= Data entries =
┌──

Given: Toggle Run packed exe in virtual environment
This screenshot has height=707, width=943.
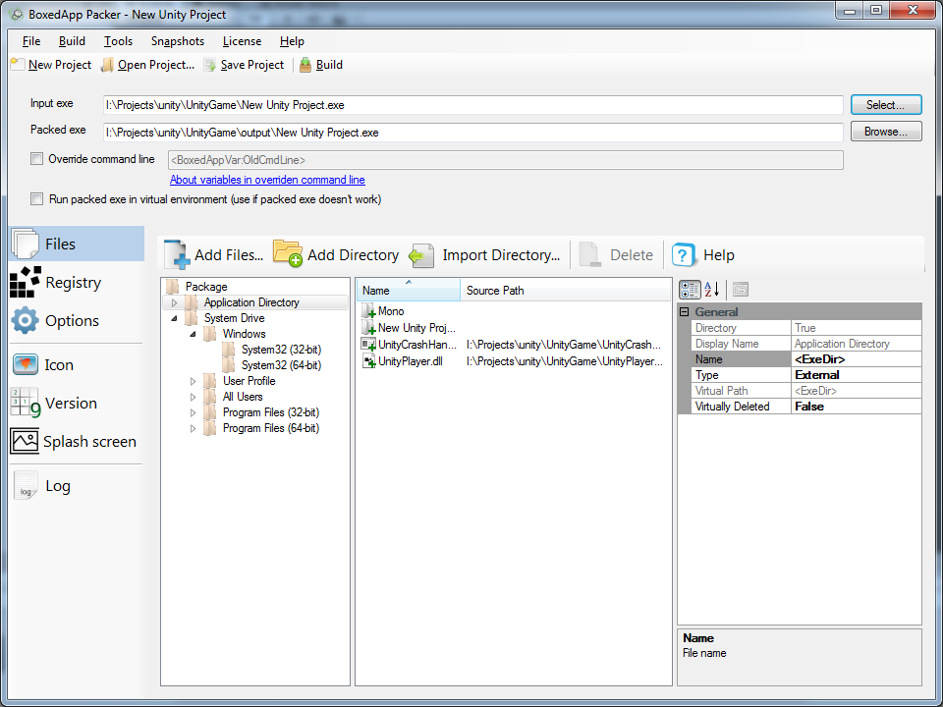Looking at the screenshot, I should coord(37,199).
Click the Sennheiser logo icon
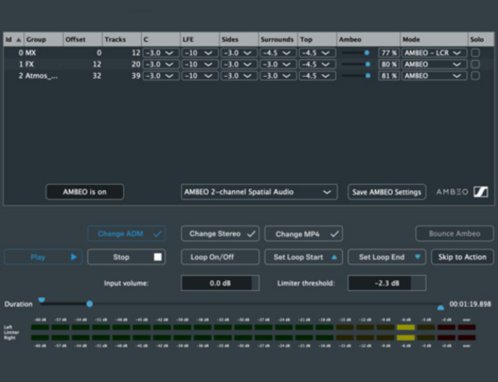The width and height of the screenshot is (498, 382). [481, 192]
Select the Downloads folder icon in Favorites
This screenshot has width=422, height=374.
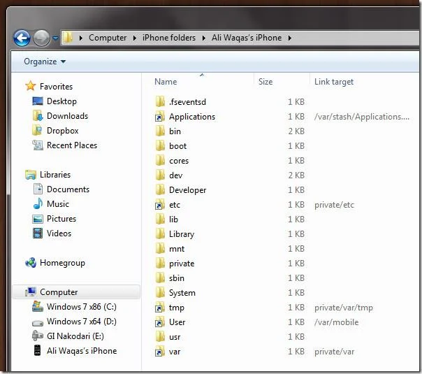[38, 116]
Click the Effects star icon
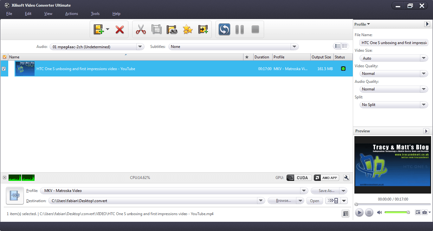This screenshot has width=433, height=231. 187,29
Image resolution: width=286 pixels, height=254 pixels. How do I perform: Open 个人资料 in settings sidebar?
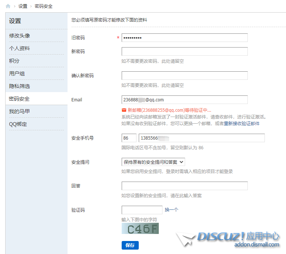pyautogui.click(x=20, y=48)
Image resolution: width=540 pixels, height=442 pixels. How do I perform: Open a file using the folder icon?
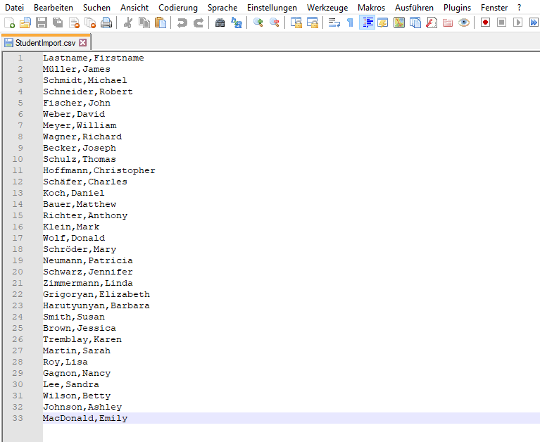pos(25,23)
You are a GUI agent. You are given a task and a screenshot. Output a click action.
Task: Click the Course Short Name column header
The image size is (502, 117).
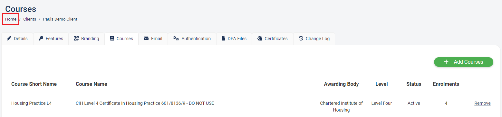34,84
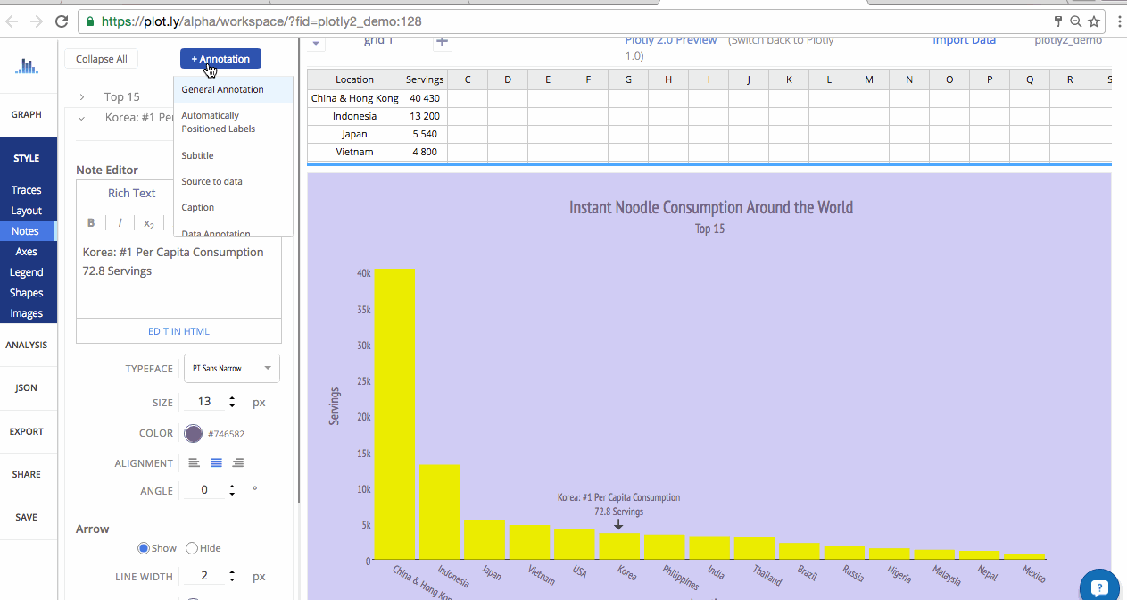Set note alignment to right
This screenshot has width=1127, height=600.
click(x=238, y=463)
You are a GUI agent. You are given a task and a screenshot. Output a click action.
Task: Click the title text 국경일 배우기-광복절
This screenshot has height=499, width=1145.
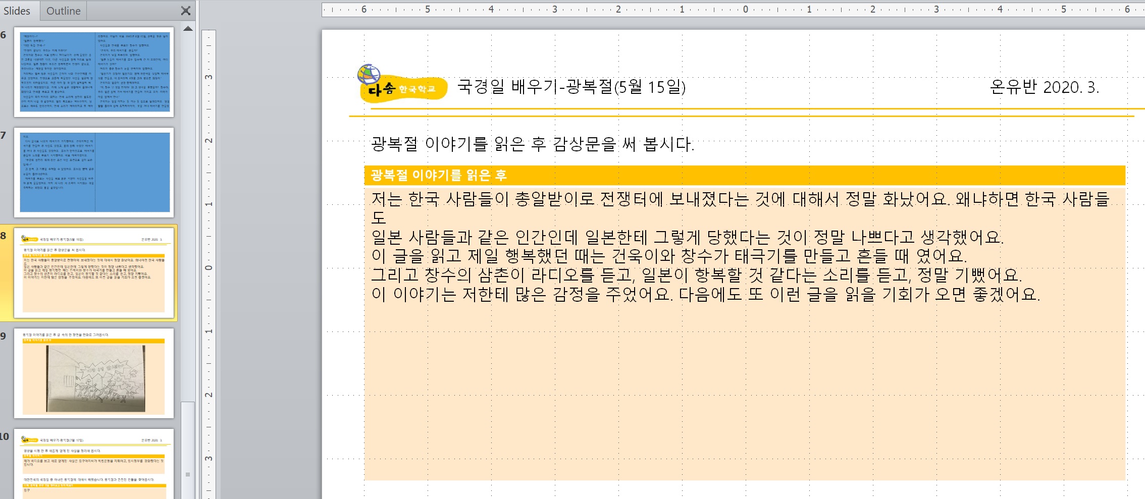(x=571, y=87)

└──

= Objective =
Show each line from the rows above that contains the word "Open". Uppercase and lowercase must match.

= Final result =
Image resolution: width=286 pixels, height=254 pixels. How do I perform: Open 个人资料 in settings sidebar?
Image resolution: width=540 pixels, height=442 pixels. How do I perform: Open a file using the folder icon?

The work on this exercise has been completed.